Appellant argues that this evidence was inadmissible under the first paragraph of 29 Am.Jur.2d Evidence section 245, pages 292-93 (1967) which reads:
The presumption or inference of the continued existence of a condition or state of facts is generally considered to be prospective, and not retrospective. It has frequently been said that such a presumption never runs backward, the law not presuming, from proof of the existence of present conditions or facts, that the pame facts or conditions had existed of continued for any length of time previously. Thus, the presumption of continuing insanity runs from the date of its establishment and does not run backward; it is prospective and not retrospective, and proof of insanity at a particular time is not competent to prove, on the principle of natural and probable relation, the same condition a considerable period prior thereto.
However, we call attention to the second paragraph of said section, which reads as follows:
There is other authority, however, to the effect that presumptions can run backward, and that a presumption or an inference, as to the past existence of a condition or state of facts may be proper under some circumstances. The interval of time to which any such retrospective presumption or inference will be allowable depends on the nature of the thing and the circumstances of the particular case. With regard to the admissibility of evidence, it is held that when the condition of property at a particular time is in issue, evidence of the condition of that property at a time subsequent to the time in question is relevant and admissible, provided that such evidence relates directly to the issue in question and is not too remote in point of time.
These witnesses were physicians admitted to practice in the State of Mississippi and having practiced for a number of years.
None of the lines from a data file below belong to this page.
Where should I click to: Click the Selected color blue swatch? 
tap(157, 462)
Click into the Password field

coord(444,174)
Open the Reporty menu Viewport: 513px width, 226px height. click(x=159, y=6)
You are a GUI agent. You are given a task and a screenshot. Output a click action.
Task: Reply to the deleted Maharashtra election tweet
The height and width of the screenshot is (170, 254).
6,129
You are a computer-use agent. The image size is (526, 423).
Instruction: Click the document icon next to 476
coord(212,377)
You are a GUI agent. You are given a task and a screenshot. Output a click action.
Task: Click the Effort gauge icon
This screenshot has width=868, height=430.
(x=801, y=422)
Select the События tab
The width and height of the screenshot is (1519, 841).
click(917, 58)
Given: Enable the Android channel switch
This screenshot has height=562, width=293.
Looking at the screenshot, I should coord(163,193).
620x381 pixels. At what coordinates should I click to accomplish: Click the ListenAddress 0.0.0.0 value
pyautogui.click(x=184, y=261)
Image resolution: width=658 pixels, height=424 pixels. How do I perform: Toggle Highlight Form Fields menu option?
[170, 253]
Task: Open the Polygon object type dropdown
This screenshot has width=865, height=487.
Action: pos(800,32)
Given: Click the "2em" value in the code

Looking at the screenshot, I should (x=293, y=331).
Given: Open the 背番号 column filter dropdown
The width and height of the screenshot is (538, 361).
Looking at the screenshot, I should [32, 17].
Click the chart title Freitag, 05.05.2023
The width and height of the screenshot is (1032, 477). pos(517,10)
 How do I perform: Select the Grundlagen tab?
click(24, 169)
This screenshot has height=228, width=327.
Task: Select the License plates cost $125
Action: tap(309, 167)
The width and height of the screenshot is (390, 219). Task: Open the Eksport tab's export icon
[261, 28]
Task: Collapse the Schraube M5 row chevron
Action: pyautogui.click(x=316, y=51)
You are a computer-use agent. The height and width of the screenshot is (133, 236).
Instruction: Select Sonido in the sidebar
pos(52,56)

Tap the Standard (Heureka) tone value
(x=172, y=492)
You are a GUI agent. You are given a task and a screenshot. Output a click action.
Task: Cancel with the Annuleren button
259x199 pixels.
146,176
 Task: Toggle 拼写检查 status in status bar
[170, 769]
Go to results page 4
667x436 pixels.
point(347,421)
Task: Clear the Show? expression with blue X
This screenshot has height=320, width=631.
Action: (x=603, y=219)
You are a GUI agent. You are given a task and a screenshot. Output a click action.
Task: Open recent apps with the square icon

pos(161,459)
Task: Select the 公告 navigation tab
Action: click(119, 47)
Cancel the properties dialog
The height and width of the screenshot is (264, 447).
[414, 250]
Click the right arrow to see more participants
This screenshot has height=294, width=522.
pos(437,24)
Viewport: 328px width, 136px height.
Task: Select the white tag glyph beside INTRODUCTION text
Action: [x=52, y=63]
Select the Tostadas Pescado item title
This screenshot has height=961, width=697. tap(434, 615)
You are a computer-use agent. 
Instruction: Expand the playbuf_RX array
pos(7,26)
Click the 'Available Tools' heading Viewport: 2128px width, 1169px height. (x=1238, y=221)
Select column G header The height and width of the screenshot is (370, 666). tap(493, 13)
One saw the patient as heretofore stated, one month and ten days after the execution of the instrument, and the other saw her several months after-wards. Their testimony is that the condition in which they found the patient was one which required years to develop and that because of this fact, they were of the opinion that she had this mental deterioration at the time of the execution of the contract.
Under these particular circumstances, we hold that the opinion of these men of science was admissible for consideration by the court.
We find that the court was justified under the appellee’s evidence in finding as it did, and we cannot say the court was manifestly wrong in cancelling the aforesaid instrument and dismissing the cross-bill. The case is therefore affirmed.
Affirmed.
ETHRIDGE, C. J., and BRADY, INZER, and ROBERTSON, JJ., concur.